Informed consent was obtained from the patient’s family for cardiac catheterization and CAF occlusion under general anesthesia. Hemodynamic and oximetry data revealed a Qp/Qs of 1.4 with normal pulmonary vascular resistance. LV volume was increased to 117% of the normal value. Selective LCA and right cusp angiography showed dilation of the LCA measuring 8.3 mm with contrast draining into the RVOT. The left anterior descending (LAD) and left circumflex (LCX) arteries originated in the proximal side of the CAF with two separate orifices. CAF was narrowest just before draining into the RVOT with a minimum lumen diameter of 3.4 mm (Fig. 2A–C). It was a large fistula with high blood flow. We assumed that CAF closure would require high embolization force; thus, we chose AVP Ⅱ for closure. The occlusion site was selected from the entry just after the origin of the normal coronary artery to its narrowest part. The size of AVP Ⅱ was selected to be 1.5 times the size of the minimum lumen diameter and larger than the maximum lumen diameter. Through a femoral approach, 6-Fr venous and 4-Fr arterial sheaths were placed. A 4-Fr JR2.5 catheter with a 0.025-inch angle-tipped guidewire (Terumo Corporation, Tokyo, Japan) was passed to the distal end of the CAF into the RV. To approach the CAF, we used a telescope technique using a 2.8-Fr micro-catheter with a 0.016-in angled and soft-tipped GT wire (Terumo Corporation) in a 4-Fr end-hole catheter deployed through a 6-Fr JR-shaped Vista Bride-tip guiding catheter (Cordis Corporation Bridgewater, NJ, USA). Using a 10 mm Amplatz gooseneck snare kit (Medtronic, Minneapolis, MN, USA) via the retrograde course, we created an arteriovenous loop for trackability of the 6-Fr guiding catheter, and the catheter tip was advanced into the CAF (Fig. 2D).
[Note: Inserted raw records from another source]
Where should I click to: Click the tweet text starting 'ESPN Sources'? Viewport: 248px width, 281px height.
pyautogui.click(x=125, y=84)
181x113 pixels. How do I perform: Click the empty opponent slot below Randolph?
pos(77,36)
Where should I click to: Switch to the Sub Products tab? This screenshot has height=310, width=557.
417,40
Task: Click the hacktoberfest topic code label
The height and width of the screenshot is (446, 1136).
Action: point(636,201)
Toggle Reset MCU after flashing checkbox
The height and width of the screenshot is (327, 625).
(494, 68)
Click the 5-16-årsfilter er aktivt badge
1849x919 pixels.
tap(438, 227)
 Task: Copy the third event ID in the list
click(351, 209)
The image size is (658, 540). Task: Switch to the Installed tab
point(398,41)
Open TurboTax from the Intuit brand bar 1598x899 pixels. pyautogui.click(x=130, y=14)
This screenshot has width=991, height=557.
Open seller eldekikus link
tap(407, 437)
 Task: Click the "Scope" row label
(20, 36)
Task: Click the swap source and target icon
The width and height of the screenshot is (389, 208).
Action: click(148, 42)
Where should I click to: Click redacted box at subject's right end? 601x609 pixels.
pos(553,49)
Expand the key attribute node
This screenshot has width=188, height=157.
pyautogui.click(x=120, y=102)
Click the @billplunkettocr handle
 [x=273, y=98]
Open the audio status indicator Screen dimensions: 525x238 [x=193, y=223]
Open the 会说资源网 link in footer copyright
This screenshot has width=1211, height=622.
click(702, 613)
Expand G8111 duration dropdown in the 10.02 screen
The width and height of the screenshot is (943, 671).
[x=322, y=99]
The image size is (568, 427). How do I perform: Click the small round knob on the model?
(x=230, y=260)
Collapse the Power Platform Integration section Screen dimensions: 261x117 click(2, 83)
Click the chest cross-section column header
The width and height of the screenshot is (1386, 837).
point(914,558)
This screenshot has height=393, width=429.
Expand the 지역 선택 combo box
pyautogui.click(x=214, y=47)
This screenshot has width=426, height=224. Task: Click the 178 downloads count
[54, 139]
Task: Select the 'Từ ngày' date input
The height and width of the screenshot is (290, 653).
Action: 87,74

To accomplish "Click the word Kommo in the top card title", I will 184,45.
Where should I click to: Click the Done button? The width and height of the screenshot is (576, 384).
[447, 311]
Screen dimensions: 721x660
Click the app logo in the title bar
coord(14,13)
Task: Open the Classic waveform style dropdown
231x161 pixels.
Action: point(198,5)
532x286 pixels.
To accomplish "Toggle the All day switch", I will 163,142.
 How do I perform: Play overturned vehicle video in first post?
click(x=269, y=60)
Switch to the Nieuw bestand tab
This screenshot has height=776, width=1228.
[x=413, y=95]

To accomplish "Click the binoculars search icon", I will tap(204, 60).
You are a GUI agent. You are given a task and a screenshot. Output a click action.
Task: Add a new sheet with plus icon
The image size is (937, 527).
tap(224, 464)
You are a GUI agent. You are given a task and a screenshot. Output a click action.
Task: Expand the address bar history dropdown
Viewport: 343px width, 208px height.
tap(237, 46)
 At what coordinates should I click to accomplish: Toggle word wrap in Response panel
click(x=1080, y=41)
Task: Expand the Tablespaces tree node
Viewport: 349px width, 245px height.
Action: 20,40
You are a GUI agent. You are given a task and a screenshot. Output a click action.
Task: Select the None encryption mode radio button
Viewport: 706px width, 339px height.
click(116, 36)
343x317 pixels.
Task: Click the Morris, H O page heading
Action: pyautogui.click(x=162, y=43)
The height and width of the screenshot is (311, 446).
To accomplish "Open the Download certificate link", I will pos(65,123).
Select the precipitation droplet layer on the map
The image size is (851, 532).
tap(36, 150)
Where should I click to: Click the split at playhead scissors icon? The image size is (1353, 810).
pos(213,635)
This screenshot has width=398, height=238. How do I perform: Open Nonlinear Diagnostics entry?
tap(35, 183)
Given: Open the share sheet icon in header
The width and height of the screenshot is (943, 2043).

After contrast test injection for determining catheter placement, the 6 mm AVP II was deployed.
Fig. 2.
Angiogram. (A) Frontal view shows markedly dilated left main coronary artery with contrast draining into right ventricular outflow tract (RVOT) and dominant right coronary artery (RCA). (B) Cranially angled right anterior oblique view shows aneurysm measuring 8.3 mm in maximum diameter, left anterior descending artery (LAD), and left circumflex artery (LCX) originating from the proximal side of the coronary fistula (CAF) measuring 3.4 mm in minimum diameter. (C) Caudally angled lateral view shows a tortuous CAF toward the anterior side. (D) Arteriovenous loop provided trackability for the 6-Fr guiding catheter, and the tip of the guiding catheter was advanced into the coronary fistula. (E, F) Post-procedural angiogram showing complete occlusion of coronary fistula with Amplatzer Vascular Plug II and improvement of LAD and LCX filling. (E) Cranially angled right anterior oblique view. (F) Caudally angled lateral view.
RCC, right coronary cusp.
Repeated angiography showed intact native LAD and LCX, and the device was positioned well. The device was released. Ten minutes after deployment, another angiography demonstrated successful complete occlusion of the CAF with improved native LAD and LCX perfusion (Fig. 2E,F). The postprocedural course was uneventful. There were no cardiac murmurs, continuous flow on echocardiography, and ST-segment or T-wave changes on the electrocardiogram. She was discharged 2 days post-procedure and prescribed aspirin and warfarin. Follow-up angiography after 1 and 2 years and CT after 1 year showed complete occlusion of the CAF and LAD and LCX perfusion. Developed collateral arteries from the RCA, and regression of the LCA aneurysm to 2.9 mm was also observed (Fig. 3). There was no sign of ischemia on treadmill and adenosine stress myocardial perfusion imaging. She is on single-antiplatelet therapy with aspirin and is being treated on an outpatient basis in a fairly stable state.
Fig. 3.
Angiogram. An angiogram after 2 years shows complete occlusion of the coronary fistula, regression of the left coronary artery (LCA) aneurysm, and dominant right coronary artery (RCA). (A) Frontal view of the RCA. (B) Frontal view of the LCA. (C) Cranially angled right anterior oblique view of the LCA.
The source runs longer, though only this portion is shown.